See – we told you we ask a lot of questions!
To define our clients’ customers, we use a buyer persona model. By working through each of the categories, we’re able to get an overall picture of who are clients are wanting to market too and what needs must be met.
This is what we want to find out.
First of all, we look at the ‘who’.
We want to find out if they’re rugby mad or if they prefer cycling; do they like to travel overseas or relax on a Coromandel beach. Are they a dab hand at some DIY? Do they prefer fine dining or entertaining at home? We want to feel like we know them – and more often than not, we do!
Once we’ve found out who our clients’ customers are, we then want to know exactly what are clients offer them – or would like to offer them.

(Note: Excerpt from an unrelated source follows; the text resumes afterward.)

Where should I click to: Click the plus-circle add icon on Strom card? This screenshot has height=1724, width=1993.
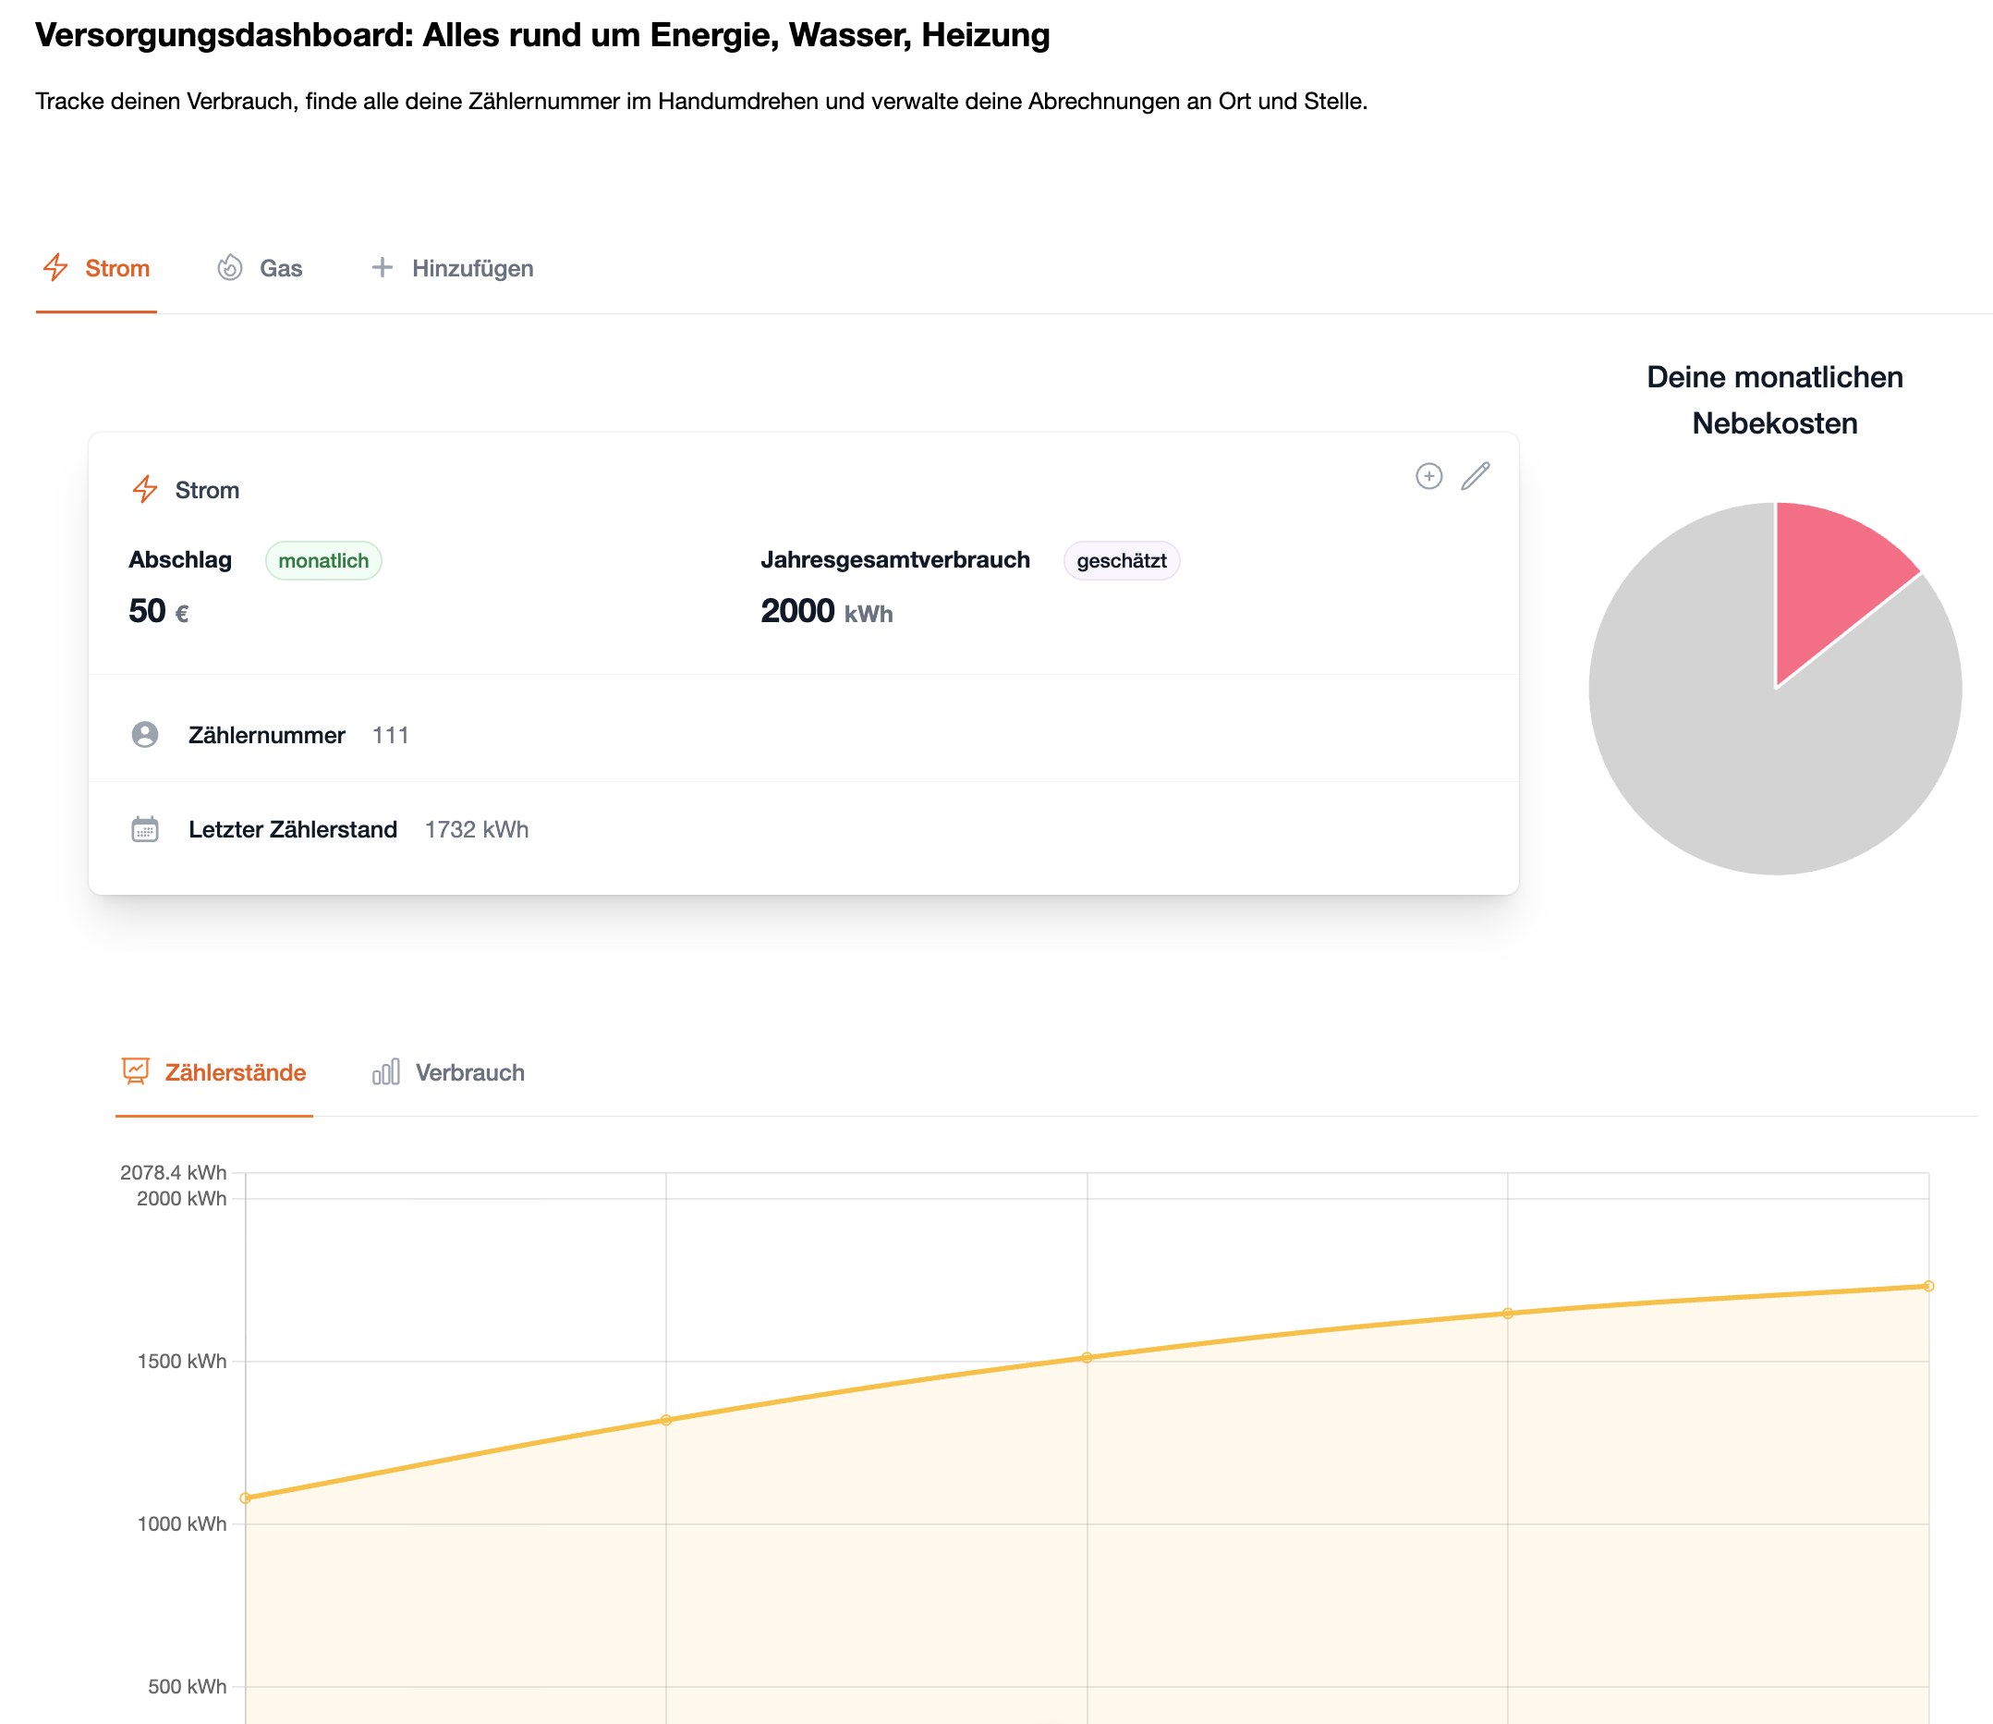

Identifying your organisation’s strengths and weaknesses is important to improving your service, it forms part of your marketing strategy. That’s why we ask you why prospective customers wouldn’t come to you? Why wouldn’t they use your products and services? Is it because a competitor is providing a better service? Or is their service just as good as yours but their marketing is better? If it’s the latter, then you’ve come to the right place!
Now we get to the nitty gritty – the how.
How are we going to describe your solution to your customers? We ask our clients to tell us what their elevator pitch is. What’s this? Well, we give them a scenario. If they found themselves in an elevator with a VIP and were asked what they do, could our client explain the service or product they offer within 30seconds, by the time the elevator reaches the third floor?
This helps to focus on exactly what it is you’re offering your customer. If you can explain your purpose clearly and succinctly, we’ll then do the rest of marketing it, getting it out there and getting results.
And that’s why we ask a lot of questions!